Per word confidence

Hey guys! Does anyone know how to detect the confidence/probability per word when you inference a sentence in DeepSpeech? in example with the sentence:
“Hey how are you?”

Hey = 90% confident
how = 65% confident
…etc

This should be coming soon: https://github.com/mozilla/DeepSpeech/pull/2012

However, note that it is per-letter probability, not per word, and I’m not sure exactly how it will be exposed to clients from the API.

That PR exposes per-transcription probability, not per letter or per word. Doing either of those requires extending the decoder to keep track of the character/word level info.

Alright cheers thanks guys!

Per word timings would require we embed language info into the engine.

For example, in English you can, more-or-less split on spaces to get words. However, for Simplified Chinese Mandarin each character is a word. So code that split on spaces would not split on words for Mandarin. So there would have to be code in the engine that works differently for different languages if we split on words.

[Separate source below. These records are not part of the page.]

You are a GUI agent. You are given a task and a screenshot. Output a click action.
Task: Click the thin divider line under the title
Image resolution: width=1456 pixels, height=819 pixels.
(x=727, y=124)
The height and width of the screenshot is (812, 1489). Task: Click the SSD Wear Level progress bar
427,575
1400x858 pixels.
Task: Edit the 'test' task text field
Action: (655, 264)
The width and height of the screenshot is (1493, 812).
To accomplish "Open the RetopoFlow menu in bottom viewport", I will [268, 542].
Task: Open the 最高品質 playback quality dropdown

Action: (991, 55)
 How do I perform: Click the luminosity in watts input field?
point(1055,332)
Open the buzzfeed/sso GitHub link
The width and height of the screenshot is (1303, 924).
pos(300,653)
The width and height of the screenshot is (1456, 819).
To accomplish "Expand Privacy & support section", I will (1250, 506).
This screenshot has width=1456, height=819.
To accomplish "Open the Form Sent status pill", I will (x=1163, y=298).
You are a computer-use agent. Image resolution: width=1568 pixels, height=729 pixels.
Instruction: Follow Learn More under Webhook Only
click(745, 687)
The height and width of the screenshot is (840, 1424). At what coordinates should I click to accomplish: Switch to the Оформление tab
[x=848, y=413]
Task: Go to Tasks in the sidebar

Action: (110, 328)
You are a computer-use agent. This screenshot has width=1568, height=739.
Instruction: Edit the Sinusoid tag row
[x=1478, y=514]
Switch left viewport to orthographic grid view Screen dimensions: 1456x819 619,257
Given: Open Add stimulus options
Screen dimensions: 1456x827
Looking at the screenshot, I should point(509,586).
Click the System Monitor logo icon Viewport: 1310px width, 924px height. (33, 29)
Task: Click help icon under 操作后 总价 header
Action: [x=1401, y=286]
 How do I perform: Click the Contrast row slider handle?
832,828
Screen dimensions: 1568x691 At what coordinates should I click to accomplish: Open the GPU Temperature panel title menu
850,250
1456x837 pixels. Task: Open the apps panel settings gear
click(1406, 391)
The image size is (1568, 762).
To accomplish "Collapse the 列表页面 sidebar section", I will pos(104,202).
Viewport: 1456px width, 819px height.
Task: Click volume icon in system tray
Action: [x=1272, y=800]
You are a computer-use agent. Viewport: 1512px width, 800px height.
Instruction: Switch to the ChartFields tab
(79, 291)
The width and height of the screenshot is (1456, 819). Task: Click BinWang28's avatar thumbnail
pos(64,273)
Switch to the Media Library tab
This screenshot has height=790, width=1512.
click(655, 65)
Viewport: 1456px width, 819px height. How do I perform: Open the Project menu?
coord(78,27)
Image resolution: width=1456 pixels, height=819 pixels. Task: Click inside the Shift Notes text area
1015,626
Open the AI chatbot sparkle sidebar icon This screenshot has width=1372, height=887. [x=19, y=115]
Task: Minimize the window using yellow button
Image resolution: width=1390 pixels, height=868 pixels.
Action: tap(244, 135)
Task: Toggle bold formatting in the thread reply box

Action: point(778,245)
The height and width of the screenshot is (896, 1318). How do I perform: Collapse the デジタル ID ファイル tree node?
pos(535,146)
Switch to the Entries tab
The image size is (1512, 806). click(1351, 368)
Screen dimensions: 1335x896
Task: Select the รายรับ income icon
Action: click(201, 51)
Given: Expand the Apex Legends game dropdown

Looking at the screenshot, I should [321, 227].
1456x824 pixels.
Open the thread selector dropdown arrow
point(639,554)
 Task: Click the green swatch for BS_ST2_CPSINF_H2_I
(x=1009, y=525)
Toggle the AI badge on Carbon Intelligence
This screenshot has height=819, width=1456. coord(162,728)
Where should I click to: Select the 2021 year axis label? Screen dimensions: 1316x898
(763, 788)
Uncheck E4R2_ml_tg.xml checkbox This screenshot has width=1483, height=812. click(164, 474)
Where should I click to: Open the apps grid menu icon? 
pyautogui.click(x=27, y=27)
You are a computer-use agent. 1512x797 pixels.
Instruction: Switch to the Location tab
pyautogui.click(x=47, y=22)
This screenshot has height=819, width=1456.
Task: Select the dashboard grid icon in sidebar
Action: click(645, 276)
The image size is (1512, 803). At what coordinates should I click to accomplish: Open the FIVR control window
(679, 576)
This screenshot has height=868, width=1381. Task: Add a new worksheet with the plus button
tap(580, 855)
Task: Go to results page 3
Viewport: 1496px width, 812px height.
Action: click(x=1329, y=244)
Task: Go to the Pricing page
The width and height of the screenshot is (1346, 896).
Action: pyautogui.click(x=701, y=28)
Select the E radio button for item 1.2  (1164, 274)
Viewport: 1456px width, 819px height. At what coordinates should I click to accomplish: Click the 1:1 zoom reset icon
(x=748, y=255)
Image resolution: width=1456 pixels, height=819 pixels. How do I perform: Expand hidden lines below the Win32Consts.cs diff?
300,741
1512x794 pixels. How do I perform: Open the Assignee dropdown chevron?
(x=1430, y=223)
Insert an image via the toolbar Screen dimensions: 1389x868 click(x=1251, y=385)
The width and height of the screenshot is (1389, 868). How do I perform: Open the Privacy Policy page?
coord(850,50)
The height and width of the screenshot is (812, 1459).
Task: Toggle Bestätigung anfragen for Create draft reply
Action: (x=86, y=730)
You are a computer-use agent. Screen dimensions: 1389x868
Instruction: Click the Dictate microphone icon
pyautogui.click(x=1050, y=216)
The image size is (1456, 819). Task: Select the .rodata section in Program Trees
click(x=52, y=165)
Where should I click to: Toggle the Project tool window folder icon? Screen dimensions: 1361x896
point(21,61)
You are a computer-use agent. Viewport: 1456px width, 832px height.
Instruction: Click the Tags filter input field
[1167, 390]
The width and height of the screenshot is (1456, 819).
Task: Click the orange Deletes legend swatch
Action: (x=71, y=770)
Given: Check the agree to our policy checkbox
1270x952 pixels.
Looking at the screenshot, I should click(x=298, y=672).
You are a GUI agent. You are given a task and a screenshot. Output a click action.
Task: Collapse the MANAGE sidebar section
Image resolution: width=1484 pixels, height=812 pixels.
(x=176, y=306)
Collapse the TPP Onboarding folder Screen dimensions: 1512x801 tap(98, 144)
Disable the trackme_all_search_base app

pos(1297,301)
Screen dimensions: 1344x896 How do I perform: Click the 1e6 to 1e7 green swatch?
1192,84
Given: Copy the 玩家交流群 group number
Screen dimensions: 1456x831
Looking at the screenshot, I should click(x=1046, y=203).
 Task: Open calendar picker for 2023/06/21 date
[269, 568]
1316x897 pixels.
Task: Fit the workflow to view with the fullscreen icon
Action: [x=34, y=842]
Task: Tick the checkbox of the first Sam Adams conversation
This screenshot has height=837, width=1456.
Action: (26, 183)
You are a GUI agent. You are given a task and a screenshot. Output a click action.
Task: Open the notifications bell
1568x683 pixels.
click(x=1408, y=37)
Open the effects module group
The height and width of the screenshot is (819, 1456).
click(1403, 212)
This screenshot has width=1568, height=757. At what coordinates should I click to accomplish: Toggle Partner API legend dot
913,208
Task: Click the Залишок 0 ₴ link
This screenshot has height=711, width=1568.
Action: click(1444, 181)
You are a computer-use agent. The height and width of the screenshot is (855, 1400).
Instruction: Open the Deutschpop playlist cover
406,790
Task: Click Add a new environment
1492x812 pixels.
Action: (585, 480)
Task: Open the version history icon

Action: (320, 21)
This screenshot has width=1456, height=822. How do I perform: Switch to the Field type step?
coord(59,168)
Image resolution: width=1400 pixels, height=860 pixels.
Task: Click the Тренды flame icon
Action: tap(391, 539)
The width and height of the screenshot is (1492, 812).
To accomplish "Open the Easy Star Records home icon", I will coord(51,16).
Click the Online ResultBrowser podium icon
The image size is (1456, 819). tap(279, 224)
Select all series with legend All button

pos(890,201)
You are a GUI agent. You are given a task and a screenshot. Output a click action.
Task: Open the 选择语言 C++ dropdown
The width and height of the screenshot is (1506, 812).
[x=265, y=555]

Embedding language specific info into the engine is not something we want to do. We want the engine to remain as language independent as possible.

Kelly, note this is about probabilities (approximate confidence values), not timings. We can compute per character probability (per timestep token in a generic way) but we don’t currently do it and it would be a significant overhead in the state size for the decoder.

Sorry, per word probabilities, not character. Currently we only store per-beam (per transcription candidate) probabilities.

Alright thank you. I really appreciate the replies :slight_smile:

Sorry, don’t know why I ended up saying “timings” and not “probabilities”.

But you seem to suggest, assuming you’re trying to do this in a language independent manner, that it possible to segment the output text on words. How would that work in a language independent manner?

I’m not suggesting that, just saying anything finer grained than per-candidate sentence probability requires extending the decoder.